To continue the bio, Venita moved to activism after moving out of TV/movies (many, many people worldwide are following this path), and most recently is into animal activism (again not surprising, given the number of quadrupeds in her house).
All this comes brilliantly to the fore in her series of animal fiction brought out by Hachette. As she hasn’t given it a name herself, I’m calling it the AIA series, after the name of the agency in both the books so far – Animal Intelligence Agency.
AIA is a network of bipeds and quadrupeds across the world who fight to “Save the Animals, Save the World” (their motto). However, the two books so far centre around the ones in India…
Agent 002 is Bagha, a Royal Bengal Tiger with a limp from a previous adventure, and who is typical of the male tiger: poised and not given to too much affection.
Agent 11.5 is a boy who gets his agent badge at 11.5 years of age. (So there.) Rana, named after a species of frog (see, this series is that animal-friendly) makes up for in the mind what he lacks in physique.
Bringing up the, um, rear is Agent 013, a langur named Kela.
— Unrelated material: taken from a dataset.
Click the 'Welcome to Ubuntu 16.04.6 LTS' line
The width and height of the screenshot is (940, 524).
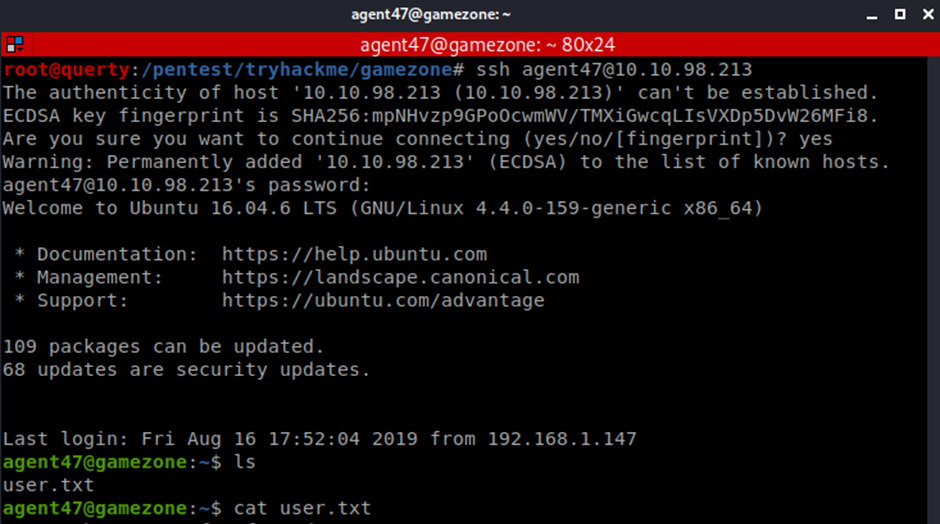click(x=382, y=208)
True to form, he is fidgety and a chatterbox. In the first book, he doesn’t have a number when he starts off on the rescue/adventure as it was revoked due to an earlier misadventure – the case of the exploding mangoes – but due to his efforts in the book, by the end, he gets back his badge.
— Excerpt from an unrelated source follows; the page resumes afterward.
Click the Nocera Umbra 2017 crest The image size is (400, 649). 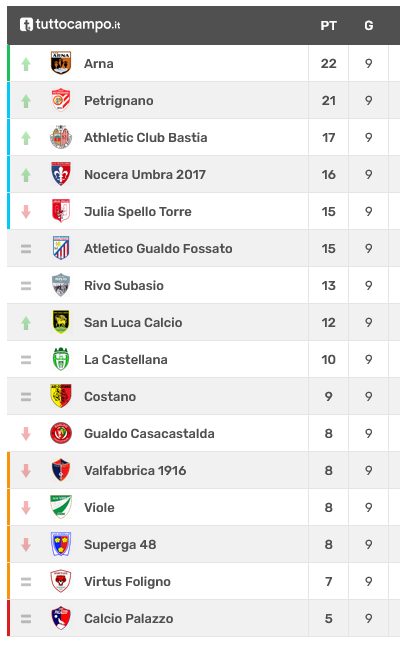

Book 1, ‘Tiger by the Tail’, is about the AIA’s efforts to investigate and rescue missing tigers. Tigers have gone missing from large parts of India and are, not surprisingly, landing up in China. Though perhaps not for the reasons you think (ornaments, medicines, aphrodisiacs); Venita takes the tigers’ tale to the max. (Will leave you to discover.) Along the way, and in China, they are aided by other agents and animals – a menagerie of dolphins, other langurs, a gigantic gorilla (are there other sorts, but wait till you read about this one), a giraffe, and a cussing rhino (who said plant-eating beings are calmer?). The humans are equally fun too, with Rana’s dada’s friend and a sloshed captain, who buys Rana’s tale that the 40+ tigers he’s just seen stepping into his ship is a drink-triggered hallucination.
Book 2, ‘Dead as a Dodo’ (which I inadvertently read first as I couldn’t find the first earlier; this released this year, the first one last year), maxes book 1 in the wild department. Not content with saving tigers, Venita brings back the dodo from the dead, but being the only one of your species in this world has a price: collectors worldwide want him, though – tender mercies – alive. Along with Kela, the dodo provides the biggest laughs, as he’s a bit of a weepie, lamenting the fact that he’s all alone in this world – not content to being brought back from the dead.
Venita keeps the books very pacy and racy – perfect for her audience – but it left me a bit out of breath. (But as I just indicated, I’m not the audience.) The style is like Harry Potter meets Tintin, so now you know what I mean. The similarities to both permeate: Rana has lost both his parents to separate tragedies, he doesn’t recall their faces, he has animal companions on his adventures (Hedwig and Snowy, anyone?), the adventures are wild (Bagha jumping on trucks and Kela jumping on trains) and magical (a dolphin leads them to India after they switch off the GPS to avoid being detected by the Chinese as they make their way back with scores of tigers), and inter-species communication happens through a language called JungleSpeak (Parseltongue!).
She also sprinkles the narrative with interesting facts about the issue/s she’s addressing – done through two-page photos, sketches, doodles, notes – be it about the protection of non-human species and their habitats in ‘Tiger’ or about their extinction in ‘Dead’.
If you are an animal lover, you will read these. And then thank the entry of the saas-bahu serials on TV.